I already know an application for this, and AFAIK it's being explored in the SaaS space: guided learning experiences and tutoring for individuals.
My kids, for instance, love to hammer Alexa with random questions. They would spend a huge amount of time using a better interface, esp. with quick feedback, that provided even deeper insight and responses to them.
Taking this and tuning it to specific audiences would make it a great tool for learning.
Great, using GPT-4 the kids will be getting a lot of hallucinated facts returned to them. There are good use cases for tranformer currently but they're not at the "impact company earnings or country GDP" stage currently, which is the promise that the whole industry has raised/spent 100+B dollars on. Facebook alone is spending 40B on AI. I believe in the AI future, but the only thing that matters for now is that the models improve.
Compared to YouTube and Google SEO trash, or Google Home / Alexa (which do search + wiki retrieval), at the moment GPT-4 and Claude are unironically safer for kids: no algorithmic manipulation, no ads, no affiliated trash blogs, and so on. Bonus is that it can explain on the level of complexity the child will understand for their age
I still see this as a cool application. Anything that provides easier access to knowledge and improved learning is a boon.
I'd rather worry about the potential economic impact than worry about possible hallucinations from fun questions like "how big is the sun?" or "what is the best videogame in the world?", etc.
There's a ton you can do here, IMO.
Take a look at mathacademy.com, for instance. Now slap a voice interface on it, provide an ability for kids/participants to ask questions back and forth, etc. Boom: you've got a math tutor that guides you based on your current ability.
What if we could get to the same style of learning for languages? For instance, I'd love to work on Spanish. It'd be far more accessible if I could launch a web browser and chat through my mic in short spurts, rather than crack open Anki and go through flash cards, or wait on a Discord server for others to participate in immersive conversation.
Tons of cool applications here, all learning-focused.
It seems like the people who are ohhing and ahhing at the former and the people who are frustrated that this kind of this is unbelivably impractical to productize will be doomed to talk past one another forever. The text generation models, image generation models, speech-to-text and text-to-speech have reached impressive product stages. Multi-model hasn't got there because no one is really sure what to actually do with the thing outside of make cool demos.

◆ Problem
Rewrite the stretch of the thread from "Tons of cool" through "make cool demos.", changing "demos" to "prototypes". The data that comes next has no connection to the thread above.

◆ Information supplied

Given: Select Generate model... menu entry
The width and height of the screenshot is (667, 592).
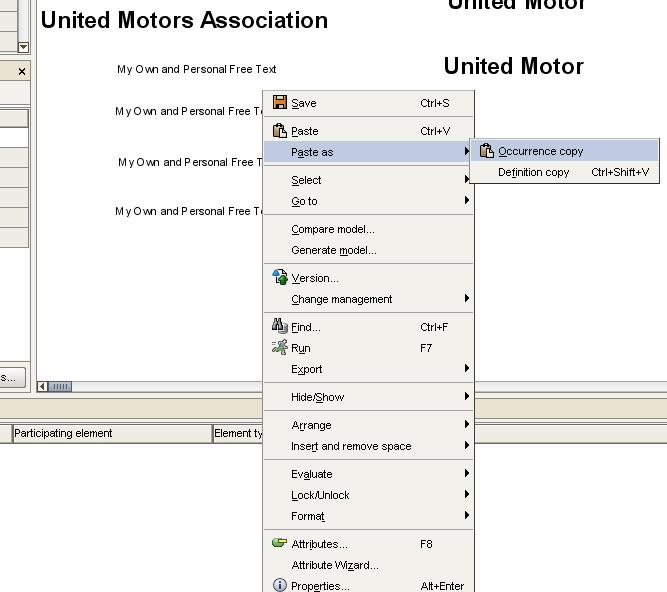Looking at the screenshot, I should [x=334, y=250].

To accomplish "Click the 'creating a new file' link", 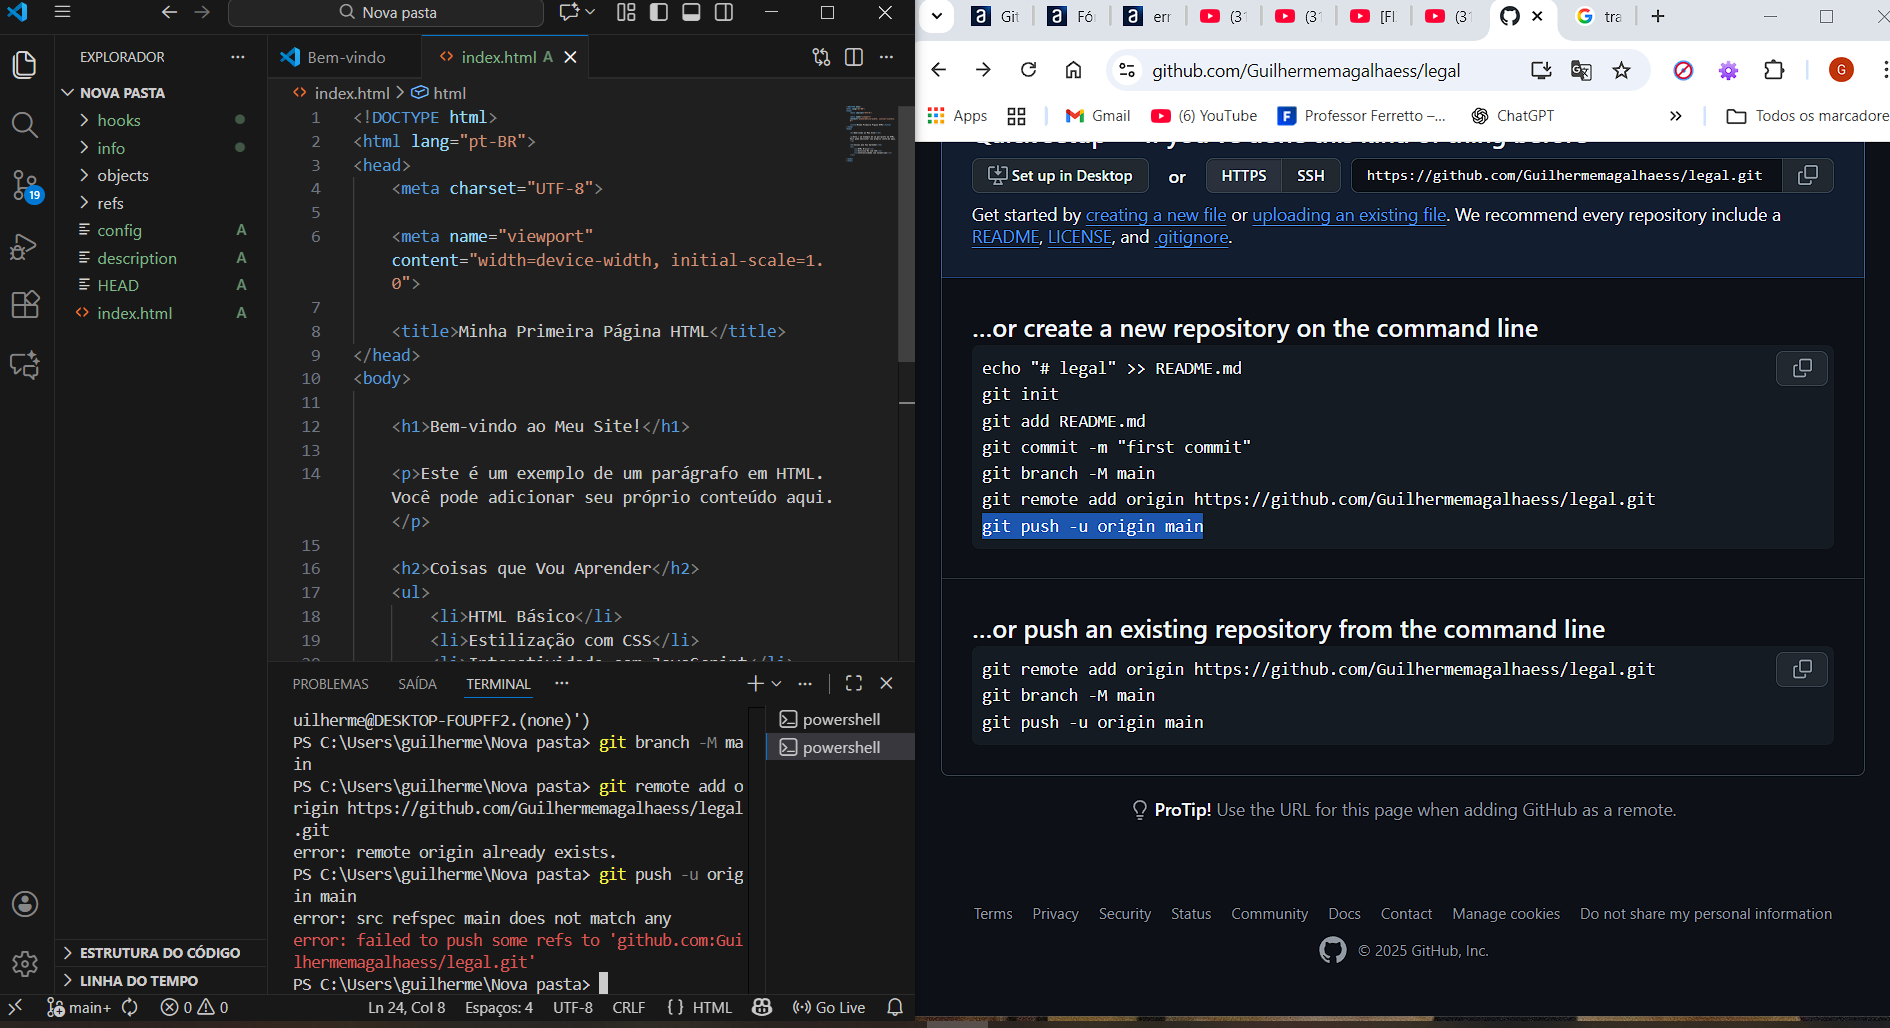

◆ Result of the exercise
Tons of cool applications here, all learning-focused.
It seems like the people who are ohhing and ahhing at the former and the people who are frustrated that this kind of this is unbelivably impractical to productize will be doomed to talk past one another forever. The text generation models, image generation models, speech-to-text and text-to-speech have reached impressive product stages. Multi-model hasn't got there because no one is really sure what to actually do with the thing outside of make cool prototypes.